• EXTRACT
## Begin
CUTS TO COMPANY TAX RATES
The company tax rate will be progressively reduced to 25% over 10 years.
From 1 July 2016 (the 2016/17 income year), the company tax rate will be reduced from 28.5% to 27.5% for businesses with an aggregate annual turnover below $10m.
The threshold to access the 27.5% tax rate will be progressively increased over the next 7 years, and the rate will decline thereafter until it reaches 25%.
The table below summarises the path to 25%:
Income year Annual aggregated turnover threshold Tax Rate
2016/17 < $10m 27.5%
2017/18 <$25m 27.5%
2018/19 <$50m 27.5%
2019/20 <$100m 27.5%
2020/21 <$250m 27.5%
2021/22 <$500m 27.5%
2022/23 <$1b 27.5%
2023/24 none 27%
2024/25 none 26%
2025/26 none 25%
Note: Until 1 July 2023, any company whose annual aggregate turnover is equal to or exceeds the above turnover thresholds will be taxed at the current rate of 30%.
Franking credits will only be able to be distributed in line with the rate of tax paid by the company making the distribution.
INCREASED TURNOVER THRESHOLD FOR SMALL BUSINESS INCOME TAX CONCESSIONS
The small business entity turnover threshold will be increased from $2m to $10m from 1 July 2016.
## End
• SOURCE EXCERPT
## Begin
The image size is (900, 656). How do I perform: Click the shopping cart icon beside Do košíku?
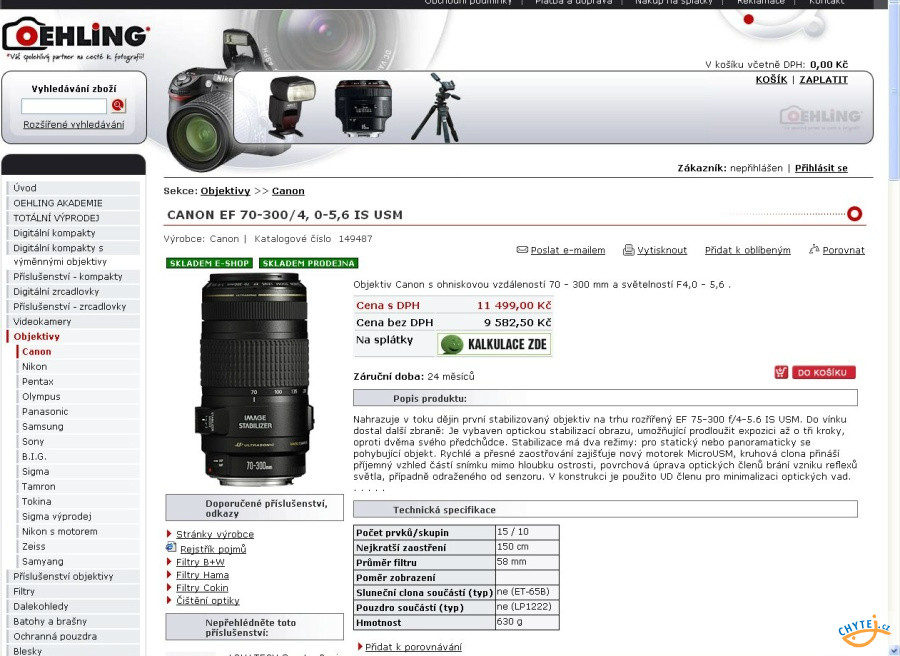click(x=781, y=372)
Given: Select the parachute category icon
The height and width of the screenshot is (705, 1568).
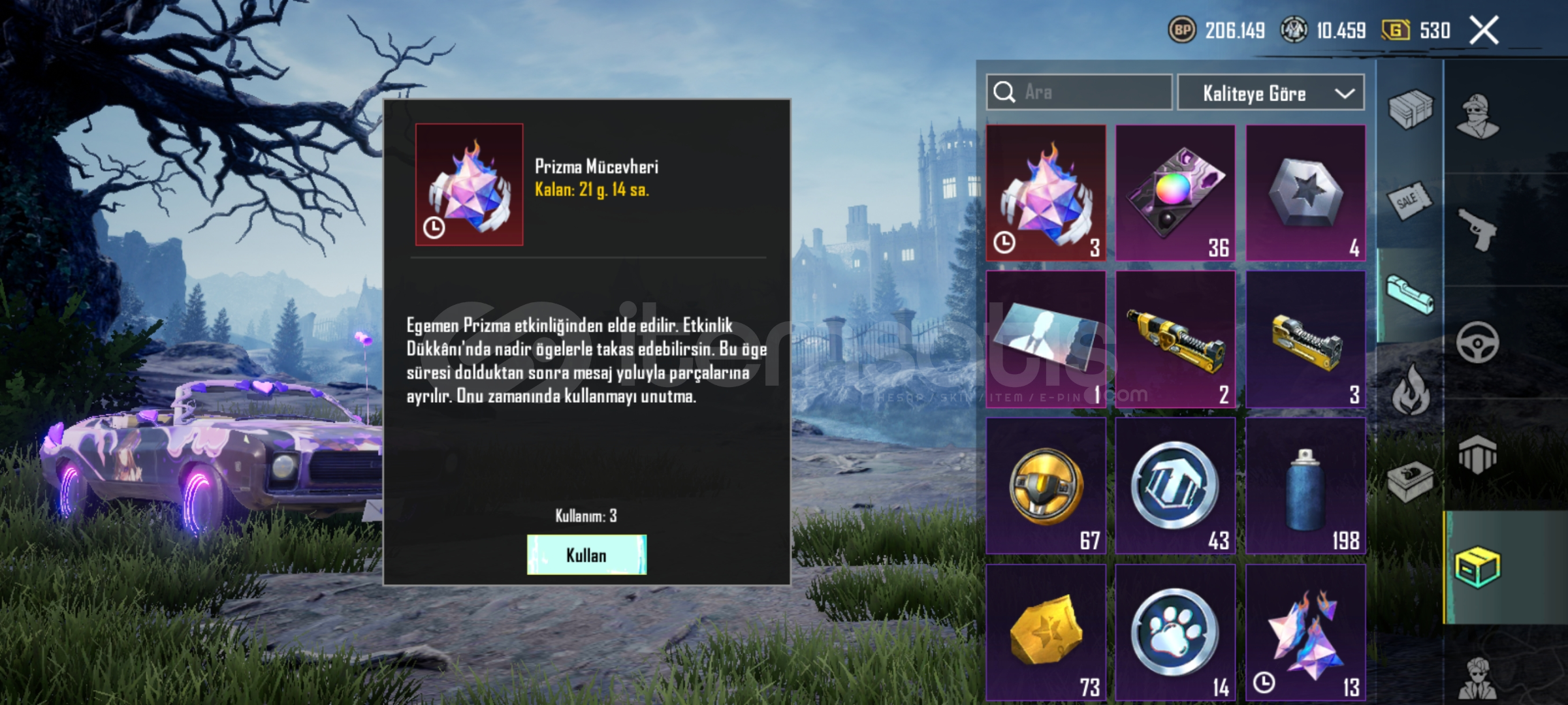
## End
• THE TASKS
**1.** In the company tax summary, what company tax rate applies in the 2024/25 income year?
**2.** Proceed with the company tax summary from the point at which it ends.
The material bears no relation to the company tax summary.

• WRITTEN ANSWERS
**1.** 26%

**2.**
The increased threshold means businesses with an annual turnover of less than $10m will be able to access existing small business income tax concessions including the:
• lower small business corporate tax rate (which will be reduced to 27.5% from the 2016/17 income year);
• simplified depreciation rules, including accelerated depreciation through the small business pooling provisions;
• immediate deduction of assets costing less than $20,000 available until 30 June 2017 (refer below);
• option to account for GST on a cash basis (refer below);
• simplified method of paying PAYG instalments; and
• other tax concessions such as the extension of the FBT exemption for work-related portable electronic devices available from 1 April 2016 and the immediate deduction of professional expenses under s 40-880 of ITAA 1997.
Note: the increased $10m threshold will not be applicable for accessing the small business capital gains tax concessions. These concessions will remain available only for small businesses with a turnover of less than $2m or that satisfy the maximum net asset value test.
CONTINUATION OF INSTANT ASSET WRITE-OFF FOR SMALL BUSINESS
The instant asset write-off scheme, which was previously available to businesses turning over up to $2m annually, will be extended to businesses turning over up to $10m from 1 July 2016.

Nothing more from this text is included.